Решетников слушал эти голоса, слушал траурные речи, и его все больше тяготило несоответствие того, что случилось, что переживали они все, и того, что происходило, что говорилось сейчас в эхом зале.

«Мы вечно будем помнить тот вклад в науку, который был сделан профессором Левандовским… Он был принципиальным человеком, отличным товарищем… Спи спокойно, дорогой Василий Игнатьевич, мы никогда тебя не забудем!..»

Или с ним самим произошло что-то странное — слова вдруг утратили, потеряли свой смысл.
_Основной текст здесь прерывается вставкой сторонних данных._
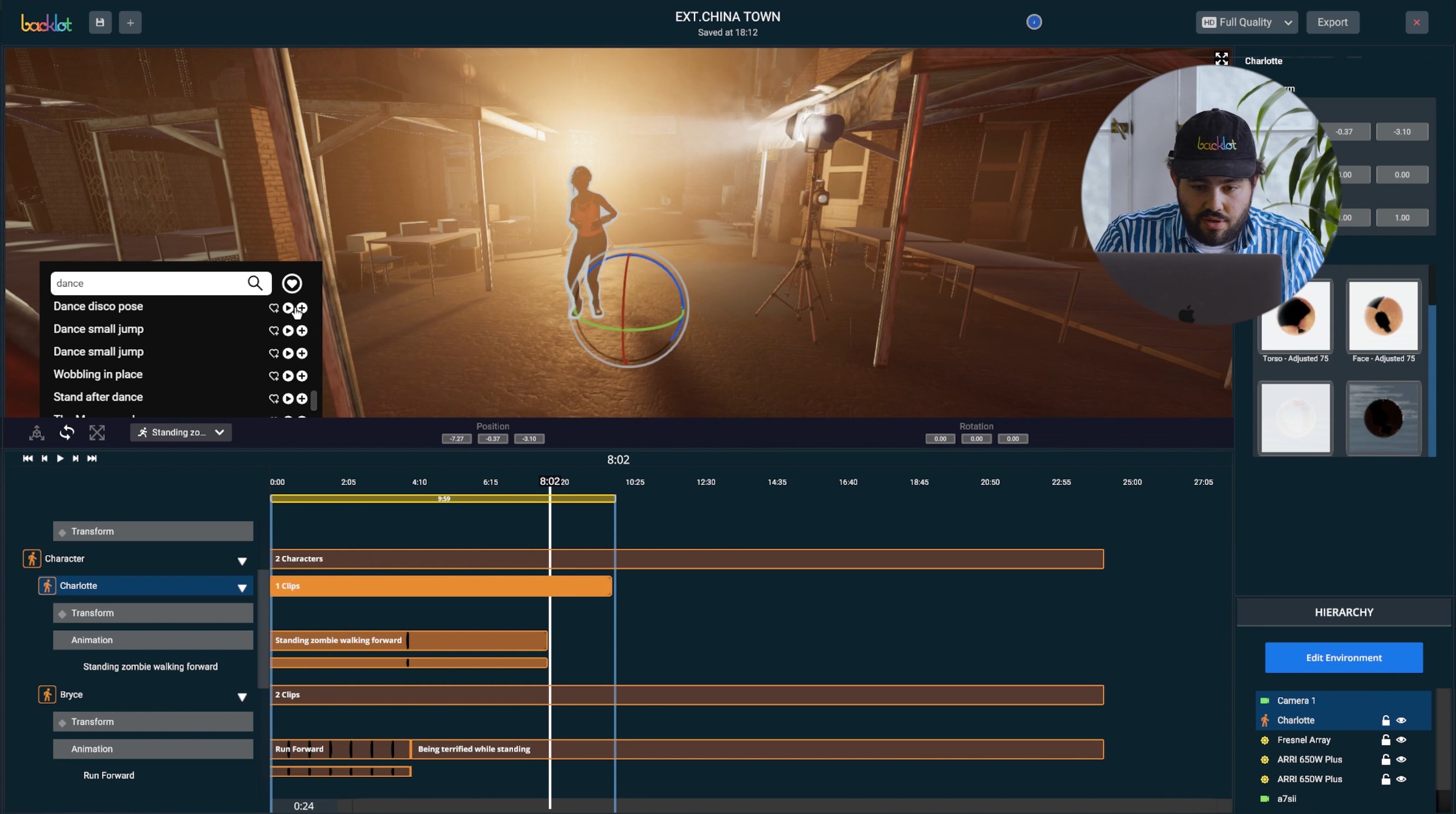Click the save project icon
Он слышал их и не понимал. Так бывало в детстве, когда от долгого повторения какого-нибудь слова внезапно исчезал его смысл, оно превращалось только в набор звуков. Подобное превращение пугало его, приводило в смятение его детскую душу — словно ему вдруг приоткрывалась шаткость, неустойчивость, относительность его человеческих связей с внешним миром.

И теперь с ним творилось нечто подобное.

Да что же это за слова такие, что они выражают, что значат? Да как же мы будем вечно помнить, если мы сами не вечны? И что это означает — спи спокойно?

Человек же умер! Вы же любили его, Алексей Павлович, так скажите об этом! Вам же плакать, Алексей Павлович, хочется — так плачьте!

Человек умер!

Да не прячьте вы, Фаина Григорьевна, слезы! Плачьте!

А может быть, и слов никаких не нужно, может быть, помолчать лучше? И пусть играет оркестр — покойный любил Бетховена.

— Слово предоставляется профессору Рытвину.